== Problem to solve ==
Under no circumstances alter the records; copy each one exactly.

----

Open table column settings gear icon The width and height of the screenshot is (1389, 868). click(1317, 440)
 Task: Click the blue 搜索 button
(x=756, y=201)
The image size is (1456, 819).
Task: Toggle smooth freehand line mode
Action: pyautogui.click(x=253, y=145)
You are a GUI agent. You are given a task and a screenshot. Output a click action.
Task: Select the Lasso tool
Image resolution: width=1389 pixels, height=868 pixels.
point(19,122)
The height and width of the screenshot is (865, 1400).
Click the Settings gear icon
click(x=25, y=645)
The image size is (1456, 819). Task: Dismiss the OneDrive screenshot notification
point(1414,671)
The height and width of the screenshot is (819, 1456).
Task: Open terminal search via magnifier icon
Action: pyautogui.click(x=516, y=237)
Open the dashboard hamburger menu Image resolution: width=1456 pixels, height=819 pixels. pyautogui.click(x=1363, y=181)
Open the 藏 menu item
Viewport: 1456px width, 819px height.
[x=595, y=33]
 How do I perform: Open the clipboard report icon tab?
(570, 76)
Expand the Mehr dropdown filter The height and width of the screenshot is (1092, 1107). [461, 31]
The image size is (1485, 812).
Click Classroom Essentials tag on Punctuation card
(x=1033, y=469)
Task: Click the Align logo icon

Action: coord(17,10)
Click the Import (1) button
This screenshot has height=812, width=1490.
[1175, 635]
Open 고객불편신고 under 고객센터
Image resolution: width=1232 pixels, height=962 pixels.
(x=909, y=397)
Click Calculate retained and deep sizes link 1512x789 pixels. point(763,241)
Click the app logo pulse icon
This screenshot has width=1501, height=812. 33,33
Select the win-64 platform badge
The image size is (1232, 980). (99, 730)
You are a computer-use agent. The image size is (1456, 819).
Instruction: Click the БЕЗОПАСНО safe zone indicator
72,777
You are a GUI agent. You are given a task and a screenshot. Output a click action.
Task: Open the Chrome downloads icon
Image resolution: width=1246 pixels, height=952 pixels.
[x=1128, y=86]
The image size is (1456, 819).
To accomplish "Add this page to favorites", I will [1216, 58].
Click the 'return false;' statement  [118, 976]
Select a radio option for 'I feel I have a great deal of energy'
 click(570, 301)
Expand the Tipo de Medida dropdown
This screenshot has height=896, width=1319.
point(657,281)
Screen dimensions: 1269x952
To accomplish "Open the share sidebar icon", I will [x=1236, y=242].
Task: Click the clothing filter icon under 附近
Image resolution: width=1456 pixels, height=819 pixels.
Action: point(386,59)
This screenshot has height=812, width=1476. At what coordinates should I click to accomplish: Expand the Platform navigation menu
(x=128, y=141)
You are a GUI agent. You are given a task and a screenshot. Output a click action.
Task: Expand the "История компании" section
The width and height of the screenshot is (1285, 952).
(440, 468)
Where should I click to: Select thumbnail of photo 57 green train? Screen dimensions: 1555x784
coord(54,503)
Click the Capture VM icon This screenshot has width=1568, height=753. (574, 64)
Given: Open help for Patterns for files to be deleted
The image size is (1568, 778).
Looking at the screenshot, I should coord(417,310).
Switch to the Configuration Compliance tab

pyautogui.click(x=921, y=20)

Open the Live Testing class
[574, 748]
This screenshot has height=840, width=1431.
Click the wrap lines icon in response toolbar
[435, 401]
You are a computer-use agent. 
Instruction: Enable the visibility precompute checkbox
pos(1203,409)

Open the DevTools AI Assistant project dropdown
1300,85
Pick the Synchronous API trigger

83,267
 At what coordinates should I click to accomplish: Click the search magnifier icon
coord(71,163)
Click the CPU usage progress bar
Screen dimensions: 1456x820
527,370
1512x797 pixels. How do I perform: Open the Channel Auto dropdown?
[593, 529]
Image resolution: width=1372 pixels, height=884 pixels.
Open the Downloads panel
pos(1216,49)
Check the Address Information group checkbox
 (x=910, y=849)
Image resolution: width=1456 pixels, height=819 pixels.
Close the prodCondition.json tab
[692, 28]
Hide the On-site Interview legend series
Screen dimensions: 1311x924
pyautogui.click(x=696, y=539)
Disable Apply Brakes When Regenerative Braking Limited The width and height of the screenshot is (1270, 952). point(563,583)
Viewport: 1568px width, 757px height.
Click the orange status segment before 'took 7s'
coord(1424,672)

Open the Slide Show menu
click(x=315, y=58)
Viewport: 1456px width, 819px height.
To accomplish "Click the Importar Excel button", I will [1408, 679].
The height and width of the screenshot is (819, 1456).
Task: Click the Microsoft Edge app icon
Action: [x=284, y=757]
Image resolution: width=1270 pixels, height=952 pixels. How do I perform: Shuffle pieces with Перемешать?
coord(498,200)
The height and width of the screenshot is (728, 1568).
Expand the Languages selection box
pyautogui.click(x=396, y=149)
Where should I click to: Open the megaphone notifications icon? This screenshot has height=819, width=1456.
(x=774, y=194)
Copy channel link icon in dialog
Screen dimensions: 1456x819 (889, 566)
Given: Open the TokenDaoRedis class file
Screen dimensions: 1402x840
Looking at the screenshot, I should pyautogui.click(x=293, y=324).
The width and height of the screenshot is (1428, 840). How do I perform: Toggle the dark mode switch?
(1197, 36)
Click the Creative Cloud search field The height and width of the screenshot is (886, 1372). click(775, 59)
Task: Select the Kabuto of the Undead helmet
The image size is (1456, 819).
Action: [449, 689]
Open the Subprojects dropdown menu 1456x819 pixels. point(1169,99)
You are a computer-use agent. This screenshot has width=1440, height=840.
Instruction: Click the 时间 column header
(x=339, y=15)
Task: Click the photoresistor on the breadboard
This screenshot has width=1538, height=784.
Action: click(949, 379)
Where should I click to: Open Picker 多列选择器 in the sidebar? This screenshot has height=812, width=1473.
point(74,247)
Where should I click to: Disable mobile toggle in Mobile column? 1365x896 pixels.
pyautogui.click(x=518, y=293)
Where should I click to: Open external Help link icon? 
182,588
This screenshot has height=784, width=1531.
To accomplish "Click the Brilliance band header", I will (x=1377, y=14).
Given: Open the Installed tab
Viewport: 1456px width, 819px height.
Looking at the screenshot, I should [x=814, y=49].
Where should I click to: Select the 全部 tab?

----

== Output below ==
Open table column settings gear icon The width and height of the screenshot is (1389, 868). click(1317, 440)
 Task: Click the blue 搜索 button
(x=756, y=201)
The image size is (1456, 819).
Task: Toggle smooth freehand line mode
Action: pyautogui.click(x=253, y=145)
You are a GUI agent. You are given a task and a screenshot. Output a click action.
Task: Select the Lasso tool
Image resolution: width=1389 pixels, height=868 pixels.
point(19,122)
The height and width of the screenshot is (865, 1400).
Click the Settings gear icon
click(x=25, y=645)
The image size is (1456, 819). Task: Dismiss the OneDrive screenshot notification
point(1414,671)
The height and width of the screenshot is (819, 1456).
Task: Open terminal search via magnifier icon
Action: pyautogui.click(x=516, y=237)
Open the dashboard hamburger menu Image resolution: width=1456 pixels, height=819 pixels. pyautogui.click(x=1363, y=181)
Open the 藏 menu item
Viewport: 1456px width, 819px height.
[x=595, y=33]
 How do I perform: Open the clipboard report icon tab?
(570, 76)
Expand the Mehr dropdown filter The height and width of the screenshot is (1092, 1107). [461, 31]
The image size is (1485, 812).
Click Classroom Essentials tag on Punctuation card
(x=1033, y=469)
Task: Click the Align logo icon

Action: coord(17,10)
Click the Import (1) button
This screenshot has height=812, width=1490.
[1175, 635]
Open 고객불편신고 under 고객센터
Image resolution: width=1232 pixels, height=962 pixels.
(x=909, y=397)
Click Calculate retained and deep sizes link 1512x789 pixels. point(763,241)
Click the app logo pulse icon
This screenshot has width=1501, height=812. 33,33
Select the win-64 platform badge
The image size is (1232, 980). (99, 730)
You are a computer-use agent. The image size is (1456, 819).
Instruction: Click the БЕЗОПАСНО safe zone indicator
72,777
You are a GUI agent. You are given a task and a screenshot. Output a click action.
Task: Open the Chrome downloads icon
Image resolution: width=1246 pixels, height=952 pixels.
[x=1128, y=86]
The image size is (1456, 819).
To accomplish "Add this page to favorites", I will [1216, 58].
Click the 'return false;' statement  [118, 976]
Select a radio option for 'I feel I have a great deal of energy'
 click(570, 301)
Expand the Tipo de Medida dropdown
This screenshot has height=896, width=1319.
point(657,281)
Screen dimensions: 1269x952
To accomplish "Open the share sidebar icon", I will [x=1236, y=242].
Task: Click the clothing filter icon under 附近
Image resolution: width=1456 pixels, height=819 pixels.
Action: point(386,59)
This screenshot has height=812, width=1476. At what coordinates should I click to accomplish: Expand the Platform navigation menu
(x=128, y=141)
You are a GUI agent. You are given a task and a screenshot. Output a click action.
Task: Expand the "История компании" section
The width and height of the screenshot is (1285, 952).
(440, 468)
Where should I click to: Select thumbnail of photo 57 green train? Screen dimensions: 1555x784
coord(54,503)
Click the Capture VM icon This screenshot has width=1568, height=753. (574, 64)
Given: Open help for Patterns for files to be deleted
The image size is (1568, 778).
Looking at the screenshot, I should coord(417,310).
Switch to the Configuration Compliance tab

pyautogui.click(x=921, y=20)

Open the Live Testing class
[574, 748]
This screenshot has height=840, width=1431.
Click the wrap lines icon in response toolbar
[435, 401]
You are a computer-use agent. 
Instruction: Enable the visibility precompute checkbox
pos(1203,409)

Open the DevTools AI Assistant project dropdown
1300,85
Pick the Synchronous API trigger

83,267
 At what coordinates should I click to accomplish: Click the search magnifier icon
coord(71,163)
Click the CPU usage progress bar
Screen dimensions: 1456x820
527,370
1512x797 pixels. How do I perform: Open the Channel Auto dropdown?
[593, 529]
Image resolution: width=1372 pixels, height=884 pixels.
Open the Downloads panel
pos(1216,49)
Check the Address Information group checkbox
 (x=910, y=849)
Image resolution: width=1456 pixels, height=819 pixels.
Close the prodCondition.json tab
[692, 28]
Hide the On-site Interview legend series
Screen dimensions: 1311x924
pyautogui.click(x=696, y=539)
Disable Apply Brakes When Regenerative Braking Limited The width and height of the screenshot is (1270, 952). point(563,583)
Viewport: 1568px width, 757px height.
Click the orange status segment before 'took 7s'
coord(1424,672)

Open the Slide Show menu
click(x=315, y=58)
Viewport: 1456px width, 819px height.
To accomplish "Click the Importar Excel button", I will [1408, 679].
The height and width of the screenshot is (819, 1456).
Task: Click the Microsoft Edge app icon
Action: [x=284, y=757]
Image resolution: width=1270 pixels, height=952 pixels. How do I perform: Shuffle pieces with Перемешать?
coord(498,200)
The height and width of the screenshot is (728, 1568).
Expand the Languages selection box
pyautogui.click(x=396, y=149)
Where should I click to: Open the megaphone notifications icon? This screenshot has height=819, width=1456.
(x=774, y=194)
Copy channel link icon in dialog
Screen dimensions: 1456x819 (889, 566)
Given: Open the TokenDaoRedis class file
Screen dimensions: 1402x840
Looking at the screenshot, I should pyautogui.click(x=293, y=324).
The width and height of the screenshot is (1428, 840). How do I perform: Toggle the dark mode switch?
(1197, 36)
Click the Creative Cloud search field The height and width of the screenshot is (886, 1372). click(775, 59)
Task: Select the Kabuto of the Undead helmet
The image size is (1456, 819).
Action: [449, 689]
Open the Subprojects dropdown menu 1456x819 pixels. point(1169,99)
You are a computer-use agent. This screenshot has width=1440, height=840.
Instruction: Click the 时间 column header
(x=339, y=15)
Task: Click the photoresistor on the breadboard
This screenshot has width=1538, height=784.
Action: click(949, 379)
Where should I click to: Open Picker 多列选择器 in the sidebar? This screenshot has height=812, width=1473.
point(74,247)
Where should I click to: Disable mobile toggle in Mobile column? 1365x896 pixels.
pyautogui.click(x=518, y=293)
Where should I click to: Open external Help link icon? 
182,588
This screenshot has height=784, width=1531.
To accomplish "Click the Brilliance band header", I will (x=1377, y=14).
Given: Open the Installed tab
Viewport: 1456px width, 819px height.
Looking at the screenshot, I should [x=814, y=49].
Where should I click to: Select the 全部 tab?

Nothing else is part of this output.